Ferrihydrite-Modified Ti-Fe2 O3 as an Effective Photoanode: The Role of Interface Interactions in Enhancing the Photocatalytic Activity of Water Oxidation.

Abstract

Semiconductor electrodes integrated with cocatalysts are key components of photoelectrochemistry (PEC)-based solar-energy conversion. However, efforts to optimize the PEC device have been limited by an inadequate understanding of the interface interactions between the semiconductor-cocatalyst (sem|cat) and cocatalyst-electrolyte (cat|ele) interface.
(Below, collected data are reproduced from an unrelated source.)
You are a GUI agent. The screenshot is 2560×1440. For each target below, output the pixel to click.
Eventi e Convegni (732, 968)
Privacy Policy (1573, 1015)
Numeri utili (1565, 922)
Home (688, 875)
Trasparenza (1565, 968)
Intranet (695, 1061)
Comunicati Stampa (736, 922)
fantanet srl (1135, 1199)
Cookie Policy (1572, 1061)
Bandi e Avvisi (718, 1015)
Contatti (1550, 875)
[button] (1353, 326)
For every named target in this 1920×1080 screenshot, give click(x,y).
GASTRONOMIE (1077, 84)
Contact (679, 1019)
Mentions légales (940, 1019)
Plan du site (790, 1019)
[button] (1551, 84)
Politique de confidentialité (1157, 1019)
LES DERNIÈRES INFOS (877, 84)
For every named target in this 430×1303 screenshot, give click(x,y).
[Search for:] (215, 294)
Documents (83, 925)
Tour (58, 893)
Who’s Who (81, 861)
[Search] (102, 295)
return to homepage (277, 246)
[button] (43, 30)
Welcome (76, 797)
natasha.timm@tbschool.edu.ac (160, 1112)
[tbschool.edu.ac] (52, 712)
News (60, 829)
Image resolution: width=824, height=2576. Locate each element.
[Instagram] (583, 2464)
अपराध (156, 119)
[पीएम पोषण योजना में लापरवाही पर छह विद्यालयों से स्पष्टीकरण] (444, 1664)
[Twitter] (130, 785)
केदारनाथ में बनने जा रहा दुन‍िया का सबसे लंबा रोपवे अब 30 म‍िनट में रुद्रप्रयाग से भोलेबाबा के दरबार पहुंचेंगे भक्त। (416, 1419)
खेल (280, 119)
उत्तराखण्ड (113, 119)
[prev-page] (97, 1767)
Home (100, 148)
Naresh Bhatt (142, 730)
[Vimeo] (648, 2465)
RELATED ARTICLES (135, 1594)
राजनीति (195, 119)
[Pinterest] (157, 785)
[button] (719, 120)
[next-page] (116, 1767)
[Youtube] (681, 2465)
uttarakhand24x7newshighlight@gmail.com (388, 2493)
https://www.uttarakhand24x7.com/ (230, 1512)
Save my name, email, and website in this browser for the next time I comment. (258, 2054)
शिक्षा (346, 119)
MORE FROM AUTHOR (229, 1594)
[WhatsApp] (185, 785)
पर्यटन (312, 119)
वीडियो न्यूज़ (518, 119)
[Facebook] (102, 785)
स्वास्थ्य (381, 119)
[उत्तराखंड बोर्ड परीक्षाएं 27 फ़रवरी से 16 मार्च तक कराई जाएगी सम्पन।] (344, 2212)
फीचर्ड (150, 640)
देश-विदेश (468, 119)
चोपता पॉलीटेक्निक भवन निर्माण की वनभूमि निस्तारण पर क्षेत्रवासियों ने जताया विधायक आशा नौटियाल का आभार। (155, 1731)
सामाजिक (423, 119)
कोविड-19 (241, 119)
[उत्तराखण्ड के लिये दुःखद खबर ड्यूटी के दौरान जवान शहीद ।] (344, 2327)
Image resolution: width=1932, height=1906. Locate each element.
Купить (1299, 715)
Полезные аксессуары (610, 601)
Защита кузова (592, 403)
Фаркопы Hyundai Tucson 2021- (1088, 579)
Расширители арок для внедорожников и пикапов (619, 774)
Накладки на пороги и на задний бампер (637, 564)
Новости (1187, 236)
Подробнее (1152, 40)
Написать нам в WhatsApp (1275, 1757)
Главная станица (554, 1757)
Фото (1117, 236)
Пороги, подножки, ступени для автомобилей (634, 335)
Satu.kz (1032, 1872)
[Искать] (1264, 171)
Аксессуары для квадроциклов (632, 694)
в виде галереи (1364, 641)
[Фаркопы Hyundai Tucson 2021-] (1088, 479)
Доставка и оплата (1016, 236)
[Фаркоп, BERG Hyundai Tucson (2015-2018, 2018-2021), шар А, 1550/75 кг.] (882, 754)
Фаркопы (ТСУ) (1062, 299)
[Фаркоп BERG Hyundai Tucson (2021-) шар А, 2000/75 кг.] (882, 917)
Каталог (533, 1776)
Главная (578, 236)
In our work, we used ferrihydrite (Fh)-modified Ti-Fe2 O3 as a model to explore the transfer process of photogenerated charge carriers between the Ti-Fe2 O3 -Fh (Ti-Fe2 O3 |Fh) interface and Fh-electrolyte (Fh|ele) interface. The results demonstrate that the biphasic structure (Fh/Ti-Fe2 O3 ) possesses the advantage that the minority hole transfer from Ti-Fe2 O3 to Fh is driven by the interfacial electric field at the Ti-Fe2 O3 |Fh interface; meanwhile, the holes reached at the surface of Fh can rapidly inject into the electrolyte across the Fh|ele interface. As a benefit from the improved charge transfer at the Ti-Fe2 O3 |Fh and Fh|ele interface, the photocurrent density obtained by Fh/Ti-Fe2 O3 can reach 2.32 mA cm-2 at 1.23 V versus RHE, which is three times higher than that of Ti-Fe2 O3 .